Background information
- Origin: Xalapa, Veracruz, Mexico
- Genres: World Music, Latin Music, Son Jarocho
- Years active: 2005–present
- Labels: Zafra
- Members: Luis Felipe Luna Helio Martín del Campo Camil Meseguer Jerónimo González Renato Domínguez Randy Ramírez
- Website: Official Website

= Sonex (band) =

Mexican band from Xalapa, Veracruz

Sonex is a Mexican band from Xalapa, Veracruz. They are the winners of the National Geographic Channel contest "Tu música también cuenta - Día de la Tierra".

== History ==
Sonex was formed in 2005, combining the regional folk musical style Son Jarocho with other musical genres such as traditional African music, Afro-Peruvian music and Venezuelan music.

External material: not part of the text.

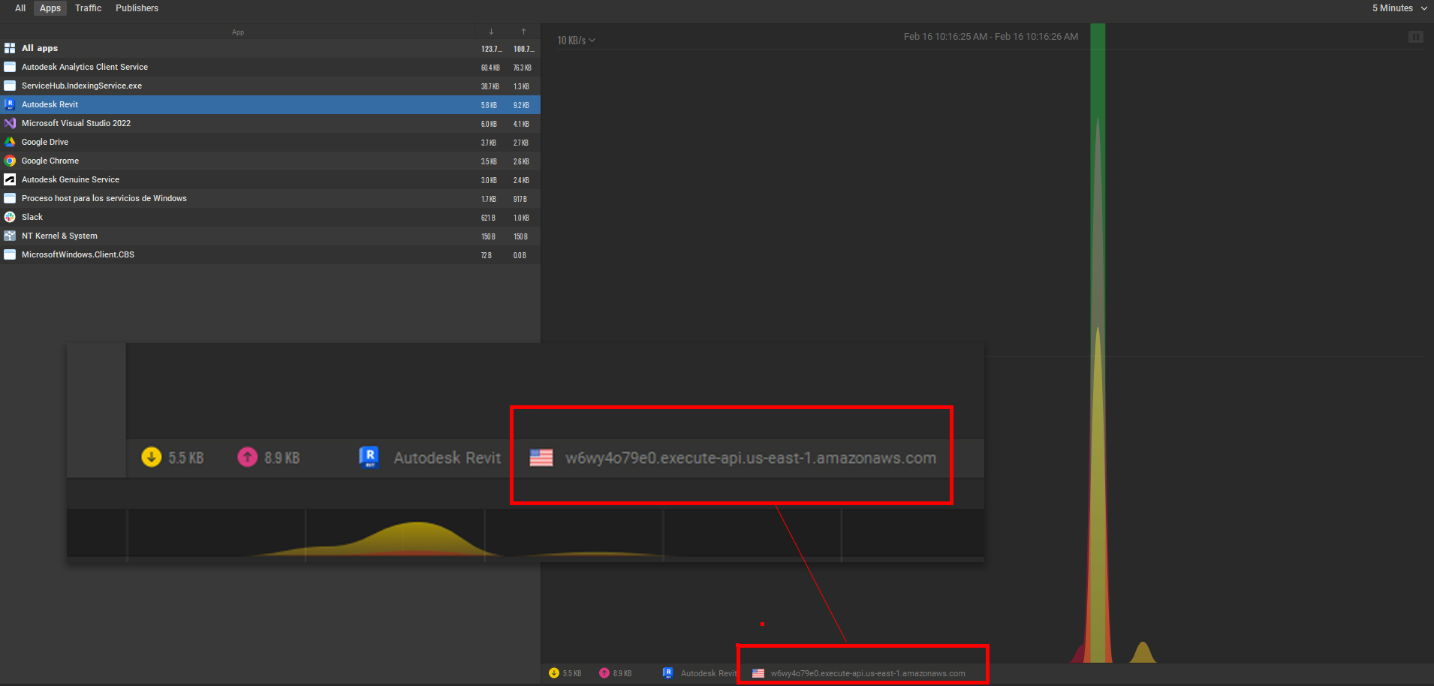Select the NT Kernel & System row
This screenshot has width=1434, height=686.
(59, 236)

Their first record was produced by Zafra Music in 2007, with the participation of the photographer Graciela Iturbide and with musical guests like Rubén Albarrán from Café Tacvba and the band Ojos de Brujo. Sonex has performed in different music festivals: Festival México: Puerta de las Américas (Mexico City, 2006), Vive Latino (Mexico City, 2010), Cumbre Tajín (Papantla Veracruz 2011), Washington D.C.’s Duke Ellington Jazz Festival (J.F. Kennedy Center, Washington D.C., 2007), Japanese American National Museum (Los Ángeles, 2007) and as Mexican ambassadors in the Ibero-American Summit (La Moneda Palace, Santiago de Chile, 2007).

Sonex won the National Geographic Channel and Myspace contest: “Tu música también cuenta" with the song "Sobre tus Aguas", as a commemoration for the Earth Day. This achievement was among more than 11,500 songs.